→ **Excerpt provided**:
## Fadhla Mohamed Mutua
## SM3201434

### 1. Introduction
This study investigates three machine learning parts with simulated data from random numbers. The random number generation comes from the use of numpy `np.linspace(-5, 5, train_points)` for linear ridge and kernel ridge (where `train_points` is 20 for traning and 1000 for testing) regression and sklearn `sklearn.datasets.make_circles` for PCA. The first part compares linear ridge regression with kernel ridge regression (using both Gaussian and polynomial kernels) to assess regression performance under different model assumptions and kernel formulations. The second part compares traditional Principal Component Analysis (PCA) with Kernel PCA (KPCA) to determine how both methods perform in reducing dimensionality on structured data. A third "experimental" section repeats the PCA versus KPCA comparison on a dataset made using `sklearn.datasets.make_classification`, highlighting the sensitivity of kernel-based methods.

→ **Provided material**:
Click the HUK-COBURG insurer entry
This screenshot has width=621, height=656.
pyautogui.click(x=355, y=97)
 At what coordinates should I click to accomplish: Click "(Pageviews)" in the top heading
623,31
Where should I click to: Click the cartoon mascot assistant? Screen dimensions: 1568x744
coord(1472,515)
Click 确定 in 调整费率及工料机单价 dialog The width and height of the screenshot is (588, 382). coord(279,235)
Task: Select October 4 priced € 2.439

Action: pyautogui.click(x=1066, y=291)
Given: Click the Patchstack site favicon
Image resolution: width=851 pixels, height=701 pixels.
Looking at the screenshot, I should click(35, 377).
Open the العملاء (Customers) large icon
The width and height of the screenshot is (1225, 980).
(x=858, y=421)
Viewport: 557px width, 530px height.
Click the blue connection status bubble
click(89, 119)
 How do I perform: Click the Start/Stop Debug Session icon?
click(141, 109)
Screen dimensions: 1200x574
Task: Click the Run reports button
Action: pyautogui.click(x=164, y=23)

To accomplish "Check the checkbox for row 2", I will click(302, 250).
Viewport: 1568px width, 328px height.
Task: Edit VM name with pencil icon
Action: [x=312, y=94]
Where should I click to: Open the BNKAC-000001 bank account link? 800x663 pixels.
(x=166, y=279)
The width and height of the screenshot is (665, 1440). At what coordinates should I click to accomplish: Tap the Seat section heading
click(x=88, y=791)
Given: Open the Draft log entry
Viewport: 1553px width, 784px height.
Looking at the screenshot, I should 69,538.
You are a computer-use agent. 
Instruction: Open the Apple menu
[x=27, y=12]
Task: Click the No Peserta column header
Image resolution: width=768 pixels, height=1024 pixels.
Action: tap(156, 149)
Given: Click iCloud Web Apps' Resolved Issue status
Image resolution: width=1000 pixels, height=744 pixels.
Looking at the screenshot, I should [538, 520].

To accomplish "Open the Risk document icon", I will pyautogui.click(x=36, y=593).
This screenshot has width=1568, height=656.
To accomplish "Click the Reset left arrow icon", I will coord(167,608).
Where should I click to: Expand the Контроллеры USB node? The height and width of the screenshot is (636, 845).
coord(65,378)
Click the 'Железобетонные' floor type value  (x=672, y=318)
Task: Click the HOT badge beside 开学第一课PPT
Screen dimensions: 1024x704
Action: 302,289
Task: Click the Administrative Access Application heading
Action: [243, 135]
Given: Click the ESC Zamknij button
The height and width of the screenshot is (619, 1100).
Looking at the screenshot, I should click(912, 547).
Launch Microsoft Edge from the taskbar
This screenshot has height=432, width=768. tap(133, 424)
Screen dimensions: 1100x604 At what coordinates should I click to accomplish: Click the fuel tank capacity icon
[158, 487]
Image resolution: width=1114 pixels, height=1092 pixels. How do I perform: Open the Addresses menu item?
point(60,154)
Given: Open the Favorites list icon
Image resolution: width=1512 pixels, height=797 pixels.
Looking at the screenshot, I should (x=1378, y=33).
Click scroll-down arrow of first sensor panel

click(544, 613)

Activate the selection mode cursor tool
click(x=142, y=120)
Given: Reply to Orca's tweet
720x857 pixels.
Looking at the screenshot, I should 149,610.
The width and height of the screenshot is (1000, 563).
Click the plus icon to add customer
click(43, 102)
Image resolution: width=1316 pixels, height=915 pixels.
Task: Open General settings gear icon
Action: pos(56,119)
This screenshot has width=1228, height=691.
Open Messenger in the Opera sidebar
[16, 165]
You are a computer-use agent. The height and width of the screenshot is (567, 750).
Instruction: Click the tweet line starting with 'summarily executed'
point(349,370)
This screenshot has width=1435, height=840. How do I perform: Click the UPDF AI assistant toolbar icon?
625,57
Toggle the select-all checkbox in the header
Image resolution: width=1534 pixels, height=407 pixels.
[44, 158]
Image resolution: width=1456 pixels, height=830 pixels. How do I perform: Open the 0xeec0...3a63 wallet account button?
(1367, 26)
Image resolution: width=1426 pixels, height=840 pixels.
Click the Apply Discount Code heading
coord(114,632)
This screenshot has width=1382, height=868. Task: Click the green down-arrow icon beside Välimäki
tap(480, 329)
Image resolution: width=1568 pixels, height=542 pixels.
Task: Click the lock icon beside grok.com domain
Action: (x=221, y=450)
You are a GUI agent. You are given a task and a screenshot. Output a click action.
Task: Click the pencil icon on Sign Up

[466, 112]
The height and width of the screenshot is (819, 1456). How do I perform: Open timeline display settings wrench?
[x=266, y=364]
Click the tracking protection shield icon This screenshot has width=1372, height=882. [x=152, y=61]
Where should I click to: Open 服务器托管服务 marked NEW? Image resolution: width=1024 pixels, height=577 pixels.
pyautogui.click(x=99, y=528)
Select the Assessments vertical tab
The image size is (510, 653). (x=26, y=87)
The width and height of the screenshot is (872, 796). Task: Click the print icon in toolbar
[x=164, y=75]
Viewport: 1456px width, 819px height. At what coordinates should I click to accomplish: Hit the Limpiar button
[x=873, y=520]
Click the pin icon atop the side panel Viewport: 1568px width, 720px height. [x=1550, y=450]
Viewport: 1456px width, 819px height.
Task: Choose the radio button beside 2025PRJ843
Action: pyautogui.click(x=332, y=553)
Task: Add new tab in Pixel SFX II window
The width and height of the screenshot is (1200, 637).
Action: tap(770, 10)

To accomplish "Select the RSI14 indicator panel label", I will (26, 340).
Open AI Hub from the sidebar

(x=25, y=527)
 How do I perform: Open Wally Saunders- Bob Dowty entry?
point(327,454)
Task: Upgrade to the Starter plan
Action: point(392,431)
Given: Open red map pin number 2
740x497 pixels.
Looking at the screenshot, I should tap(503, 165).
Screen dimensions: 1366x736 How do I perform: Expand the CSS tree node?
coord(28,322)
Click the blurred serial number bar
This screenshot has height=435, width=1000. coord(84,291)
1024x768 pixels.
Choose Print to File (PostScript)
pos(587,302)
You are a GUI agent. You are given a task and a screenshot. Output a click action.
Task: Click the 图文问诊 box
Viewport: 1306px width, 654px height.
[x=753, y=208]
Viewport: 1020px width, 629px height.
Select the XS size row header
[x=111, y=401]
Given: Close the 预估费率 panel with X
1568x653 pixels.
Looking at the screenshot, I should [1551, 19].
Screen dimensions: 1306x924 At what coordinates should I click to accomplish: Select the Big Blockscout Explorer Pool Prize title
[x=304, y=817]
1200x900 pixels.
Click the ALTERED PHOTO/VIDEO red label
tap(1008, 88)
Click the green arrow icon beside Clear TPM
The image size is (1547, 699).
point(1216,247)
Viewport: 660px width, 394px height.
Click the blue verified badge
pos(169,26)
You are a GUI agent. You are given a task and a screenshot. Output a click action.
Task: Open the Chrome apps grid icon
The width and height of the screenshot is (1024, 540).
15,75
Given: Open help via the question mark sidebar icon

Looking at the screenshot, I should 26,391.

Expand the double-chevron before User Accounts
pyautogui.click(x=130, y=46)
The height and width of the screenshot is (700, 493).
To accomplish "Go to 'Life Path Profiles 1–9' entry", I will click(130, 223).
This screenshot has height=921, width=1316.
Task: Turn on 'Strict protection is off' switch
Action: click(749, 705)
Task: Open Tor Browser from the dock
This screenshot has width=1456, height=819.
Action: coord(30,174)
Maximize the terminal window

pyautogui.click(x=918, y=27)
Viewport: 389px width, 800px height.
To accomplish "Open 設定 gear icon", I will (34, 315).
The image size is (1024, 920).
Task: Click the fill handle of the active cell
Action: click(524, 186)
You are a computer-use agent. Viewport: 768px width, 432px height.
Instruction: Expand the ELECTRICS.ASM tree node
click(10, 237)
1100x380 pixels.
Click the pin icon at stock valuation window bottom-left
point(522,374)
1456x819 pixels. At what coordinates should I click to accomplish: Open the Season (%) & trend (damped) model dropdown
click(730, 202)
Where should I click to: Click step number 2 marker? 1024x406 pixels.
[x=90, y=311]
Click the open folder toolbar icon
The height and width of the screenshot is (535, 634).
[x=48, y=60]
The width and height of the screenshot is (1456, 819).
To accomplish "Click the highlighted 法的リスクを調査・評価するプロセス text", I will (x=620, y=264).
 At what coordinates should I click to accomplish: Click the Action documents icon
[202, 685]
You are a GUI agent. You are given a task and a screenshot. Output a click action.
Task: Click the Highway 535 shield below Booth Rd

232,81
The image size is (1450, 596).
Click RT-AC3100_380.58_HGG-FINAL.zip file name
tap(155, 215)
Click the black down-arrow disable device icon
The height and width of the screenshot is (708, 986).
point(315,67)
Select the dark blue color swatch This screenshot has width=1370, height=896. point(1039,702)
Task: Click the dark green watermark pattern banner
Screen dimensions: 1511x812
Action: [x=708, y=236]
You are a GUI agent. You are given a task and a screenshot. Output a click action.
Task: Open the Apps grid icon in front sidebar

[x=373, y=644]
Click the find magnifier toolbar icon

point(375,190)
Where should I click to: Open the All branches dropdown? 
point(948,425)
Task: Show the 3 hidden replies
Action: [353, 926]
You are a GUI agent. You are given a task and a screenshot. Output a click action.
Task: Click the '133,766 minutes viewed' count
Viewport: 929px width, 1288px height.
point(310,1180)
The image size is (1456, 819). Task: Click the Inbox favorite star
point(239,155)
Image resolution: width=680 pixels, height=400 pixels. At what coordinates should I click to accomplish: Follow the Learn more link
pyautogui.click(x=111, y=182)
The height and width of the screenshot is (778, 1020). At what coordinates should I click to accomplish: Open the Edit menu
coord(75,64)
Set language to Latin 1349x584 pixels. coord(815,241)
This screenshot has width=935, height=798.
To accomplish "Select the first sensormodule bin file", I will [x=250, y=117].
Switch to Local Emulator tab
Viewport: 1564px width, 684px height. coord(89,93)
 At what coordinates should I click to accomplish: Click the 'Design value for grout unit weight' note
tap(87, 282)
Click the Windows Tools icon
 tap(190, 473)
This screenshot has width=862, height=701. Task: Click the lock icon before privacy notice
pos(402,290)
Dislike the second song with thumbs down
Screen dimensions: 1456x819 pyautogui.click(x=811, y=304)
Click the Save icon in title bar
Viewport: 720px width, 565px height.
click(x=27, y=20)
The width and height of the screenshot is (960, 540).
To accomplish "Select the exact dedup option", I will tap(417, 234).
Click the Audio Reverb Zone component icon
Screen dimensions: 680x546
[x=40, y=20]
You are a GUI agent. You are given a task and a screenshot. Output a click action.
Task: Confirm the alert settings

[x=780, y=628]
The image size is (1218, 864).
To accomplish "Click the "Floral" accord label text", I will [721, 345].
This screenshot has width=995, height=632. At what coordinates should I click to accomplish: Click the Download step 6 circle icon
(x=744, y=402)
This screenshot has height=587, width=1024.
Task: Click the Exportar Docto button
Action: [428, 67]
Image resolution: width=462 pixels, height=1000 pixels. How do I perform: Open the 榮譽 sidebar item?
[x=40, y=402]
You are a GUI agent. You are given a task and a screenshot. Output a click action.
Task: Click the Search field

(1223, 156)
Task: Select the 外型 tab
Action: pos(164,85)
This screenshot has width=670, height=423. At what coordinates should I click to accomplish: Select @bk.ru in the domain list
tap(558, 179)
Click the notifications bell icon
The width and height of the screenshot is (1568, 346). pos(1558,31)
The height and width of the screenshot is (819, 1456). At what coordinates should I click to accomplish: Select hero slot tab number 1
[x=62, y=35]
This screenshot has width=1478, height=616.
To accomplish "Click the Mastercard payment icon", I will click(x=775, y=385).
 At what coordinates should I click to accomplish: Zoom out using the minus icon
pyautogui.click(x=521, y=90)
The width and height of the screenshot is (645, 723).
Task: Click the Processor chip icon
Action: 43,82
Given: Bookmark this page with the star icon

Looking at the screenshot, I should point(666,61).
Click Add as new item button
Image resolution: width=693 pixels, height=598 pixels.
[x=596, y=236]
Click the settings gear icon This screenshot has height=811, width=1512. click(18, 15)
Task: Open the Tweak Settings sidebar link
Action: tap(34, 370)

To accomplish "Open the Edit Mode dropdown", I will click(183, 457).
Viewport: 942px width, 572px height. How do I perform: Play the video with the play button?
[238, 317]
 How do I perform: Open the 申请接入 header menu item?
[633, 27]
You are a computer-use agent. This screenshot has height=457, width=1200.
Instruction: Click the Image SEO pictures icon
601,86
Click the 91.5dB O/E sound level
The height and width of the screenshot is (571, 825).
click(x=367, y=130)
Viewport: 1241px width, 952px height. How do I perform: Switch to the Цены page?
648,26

→ **Problem to work on**: Decide whether each statement agrees with the introduction to the machine learning study, answering yes or no and quoting the words of the introduction that decide it: (a) The data for PCA are generated with `sklearn.datasets.make_circles`. (b) Kernel ridge regression is evaluated with a Gaussian kernel alone. (c) The experimental section applies the `sklearn.datasets.make_classification` dataset to a comparison of linear ridge and kernel ridge regression.

→ **Written solution**:
(a) Yes: "`sklearn.datasets.make_circles` for PCA".
(b) No: "using both Gaussian and polynomial kernels".
(c) No: "repeats the PCA versus KPCA comparison on a dataset made using `sklearn.datasets.make_classification`".